-- Start of Data extract --
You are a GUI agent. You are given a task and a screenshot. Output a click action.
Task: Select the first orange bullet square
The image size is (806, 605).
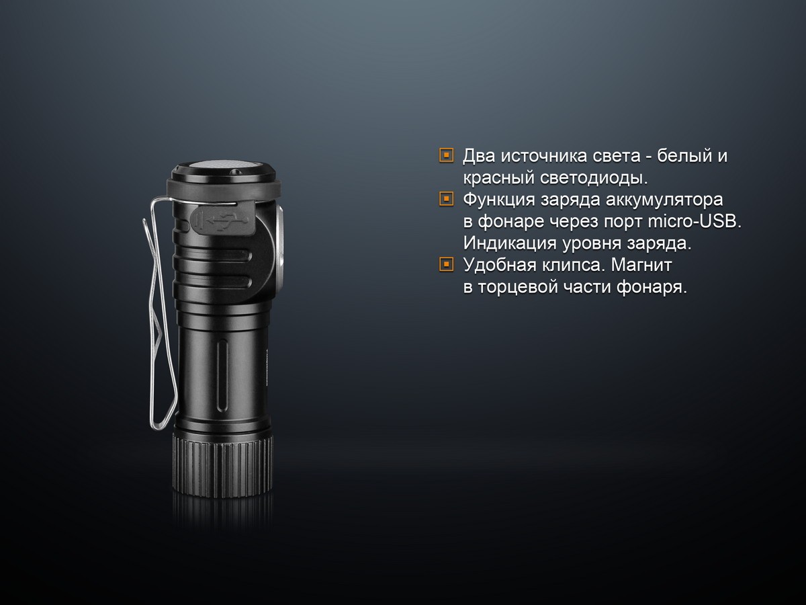[x=445, y=156]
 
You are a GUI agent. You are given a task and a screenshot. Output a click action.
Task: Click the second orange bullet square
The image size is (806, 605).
[x=445, y=200]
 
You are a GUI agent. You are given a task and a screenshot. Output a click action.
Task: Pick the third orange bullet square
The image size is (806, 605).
[x=445, y=265]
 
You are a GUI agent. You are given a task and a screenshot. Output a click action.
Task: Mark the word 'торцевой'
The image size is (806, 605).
[x=520, y=287]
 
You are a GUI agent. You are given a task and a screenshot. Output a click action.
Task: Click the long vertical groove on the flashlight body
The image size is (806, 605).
[x=222, y=376]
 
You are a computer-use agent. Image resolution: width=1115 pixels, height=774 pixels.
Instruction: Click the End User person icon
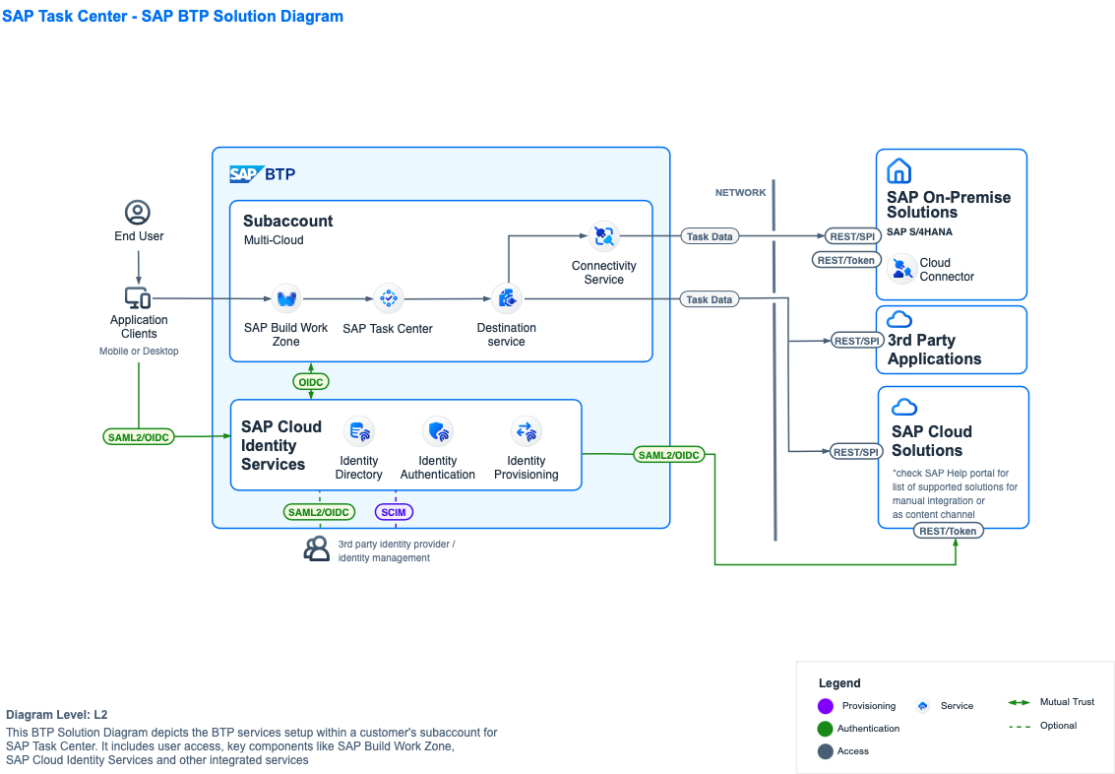[x=138, y=213]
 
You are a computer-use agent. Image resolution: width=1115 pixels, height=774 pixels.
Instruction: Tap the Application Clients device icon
[x=138, y=297]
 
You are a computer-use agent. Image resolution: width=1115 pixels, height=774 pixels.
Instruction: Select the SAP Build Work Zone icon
[x=286, y=298]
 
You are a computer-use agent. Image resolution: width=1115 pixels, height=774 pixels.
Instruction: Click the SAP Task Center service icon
[x=388, y=298]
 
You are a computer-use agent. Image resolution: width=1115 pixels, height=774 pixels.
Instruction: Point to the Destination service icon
[x=507, y=298]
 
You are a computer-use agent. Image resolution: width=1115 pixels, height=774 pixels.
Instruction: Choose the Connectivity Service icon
[x=603, y=236]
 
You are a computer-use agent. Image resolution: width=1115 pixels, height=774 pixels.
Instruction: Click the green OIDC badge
[x=311, y=381]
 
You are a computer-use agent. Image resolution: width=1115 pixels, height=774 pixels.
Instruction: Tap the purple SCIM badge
[x=394, y=512]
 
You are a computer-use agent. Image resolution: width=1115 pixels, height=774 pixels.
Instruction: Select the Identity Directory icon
[x=358, y=431]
-- End of Data extract --
## What this task involves
Please copy every line of the records above word for word, leaving out the pictures.

## Response to the task
You are a GUI agent. You are given a task and a screenshot. Output a click action.
Task: Select the first orange bullet square
The image size is (806, 605).
[x=445, y=156]
 
You are a GUI agent. You are given a task and a screenshot. Output a click action.
Task: Click the second orange bullet square
The image size is (806, 605).
[x=445, y=200]
 
You are a GUI agent. You are given a task and a screenshot. Output a click action.
Task: Pick the third orange bullet square
The image size is (806, 605).
[x=445, y=265]
 
You are a GUI agent. You are given a task and a screenshot. Output a click action.
Task: Mark the word 'торцевой'
The image size is (806, 605).
[x=520, y=287]
 
You are a GUI agent. You are given a task and a screenshot. Output a click action.
Task: Click the long vertical groove on the flashlight body
The image size is (806, 605).
[x=222, y=376]
 
You are a computer-use agent. Image resolution: width=1115 pixels, height=774 pixels.
Instruction: Click the End User person icon
[x=138, y=213]
 
You are a computer-use agent. Image resolution: width=1115 pixels, height=774 pixels.
Instruction: Tap the Application Clients device icon
[x=138, y=297]
 
You are a computer-use agent. Image resolution: width=1115 pixels, height=774 pixels.
Instruction: Select the SAP Build Work Zone icon
[x=286, y=298]
 
You are a computer-use agent. Image resolution: width=1115 pixels, height=774 pixels.
Instruction: Click the SAP Task Center service icon
[x=388, y=298]
 
You are a computer-use agent. Image resolution: width=1115 pixels, height=774 pixels.
Instruction: Point to the Destination service icon
[x=507, y=298]
 
You are a computer-use agent. Image resolution: width=1115 pixels, height=774 pixels.
Instruction: Choose the Connectivity Service icon
[x=603, y=236]
 
You are a computer-use agent. Image resolution: width=1115 pixels, height=774 pixels.
Instruction: Click the green OIDC badge
[x=311, y=381]
 
You are a computer-use agent. Image resolution: width=1115 pixels, height=774 pixels.
Instruction: Tap the purple SCIM badge
[x=394, y=512]
 
You are a computer-use agent. Image resolution: width=1115 pixels, height=774 pixels.
Instruction: Select the Identity Directory icon
[x=358, y=431]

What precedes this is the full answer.